Razor Blades and Water - Columbia Star

2022-07-01 23:49:20 By : Mr. Jack CUI

Columbia's locally owned weekly newspaper since 1963

By mikem@thecolumbiastar.com | on June 30, 2022

The first time corporations decided to lie to consumers and profit from the result was when Lambert Pharmacal Company marketed Listerine by basically inventing halitosis as a troubling condition to increase sales of a ineffective cleaning product. In 1895.

In 1971, Gillette introduced a razor with two parallel blades, triggering a scam that is still being felt. As time passed Gillette, Schick, and other razor companies raised the BS level until razor blades were multi-bladed monstrosities requiring engineering degrees to operate, and they cost more than a cheap car.

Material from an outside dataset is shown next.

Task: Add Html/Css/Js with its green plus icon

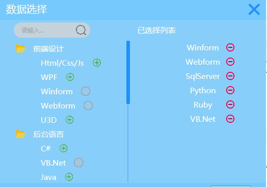Action: click(x=97, y=63)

Dollar Shave Club eventually brought sanity and low prices back to the clean American male face. For a while large razor companies laid low. Then Unilever bought Dollar Shave Club and things moved back toward normal practices. I saw a recent ad for a Gillette blade featuring exfoliating strips on the edge.

I never thought I’d live to see the day when men would use the word exfoliate, much less actually exfoliate their face with anything other than sandpaper, but I was mistaken. I’ve been mistaken a lot lately. The world is changing and men are desperately trying to change with it. And that’s a good thing, at least we’re trying. Razor blade technology could be worse. Consider our relationship with water.

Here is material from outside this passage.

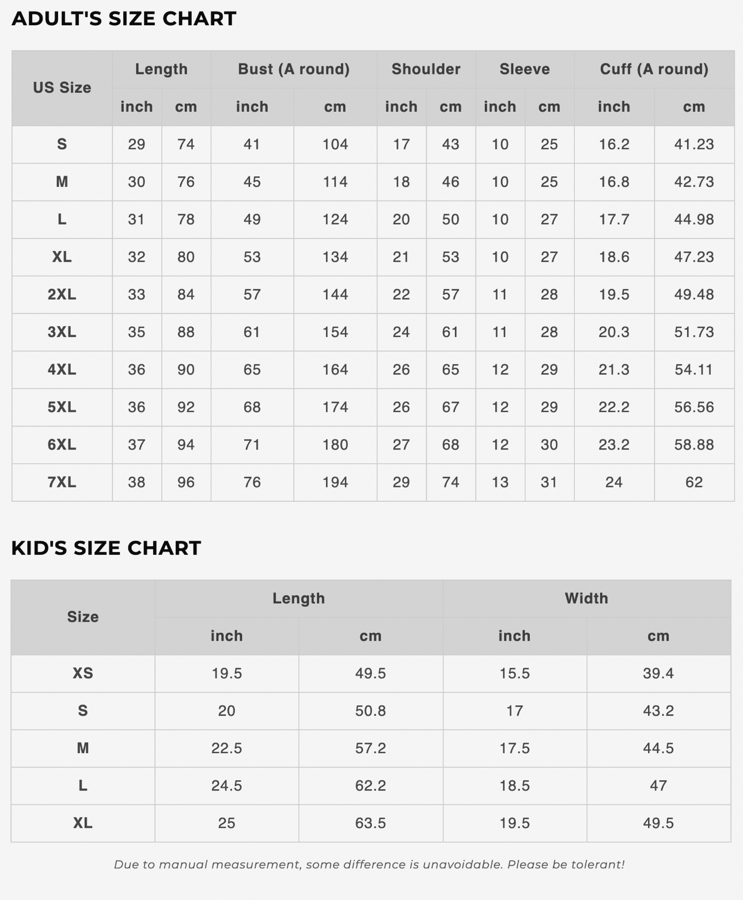The width and height of the screenshot is (743, 900).
Task: Click cuff cm value 41.23
Action: 694,144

Humans of all genders are getting really stupid where water is concerned. I remember water fondly during my first three decades—something plentiful and free—available in fountains, water hoses, and even natural sources like springs and creeks. Anyone working outside had a filled cooler and paper cups or a dipper nearby.

As children, we drank from any available water hose or outside spigot or ran inside to get a colder version from the always filled pitcher in the fridge. Anyone needing to take water for an excursion usually could find a cooler or thermos to fill and ice. Those working outside below the Mason Dixon Line had water close by from late April until mid September.

Danny Meigs’s mother, maybe the most organized woman I ever encountered, attacked Road Trip Thirst with individual plastic drinking cups with snap on tops filled with refreshing beverages—something called Tupperware.

Now most of us have micro-plastic particles in our bloodstream, there are two giant floating garbage dumps in the Pacific bigger than Massachsetts, and no one is slowing the flow.

One could purchase a home filter and several reusable water bottles and be set for life, but few bother. It’s so easy to purchase a case at Walmart and grab one when needed. Americans have spent more on water in plastic bottles in recent decades than we have on almost anything else except drugs and guns.

In addition to the plastic containers, bottled water is electrically treated, causing more environmental damage, and adorned with a fancy label telling us it is “smart” or “enhanced” or something else. Cirkul water offers 40 flavors of water. Imagine that.

Cirkul also offers a twist dial top that controls the amount of flavor and intelligence one puts in the water. I guess there is such a thing as too much intelligence.

Although I’m sure businesses aren’t too worried about American consumers having too much intelligence.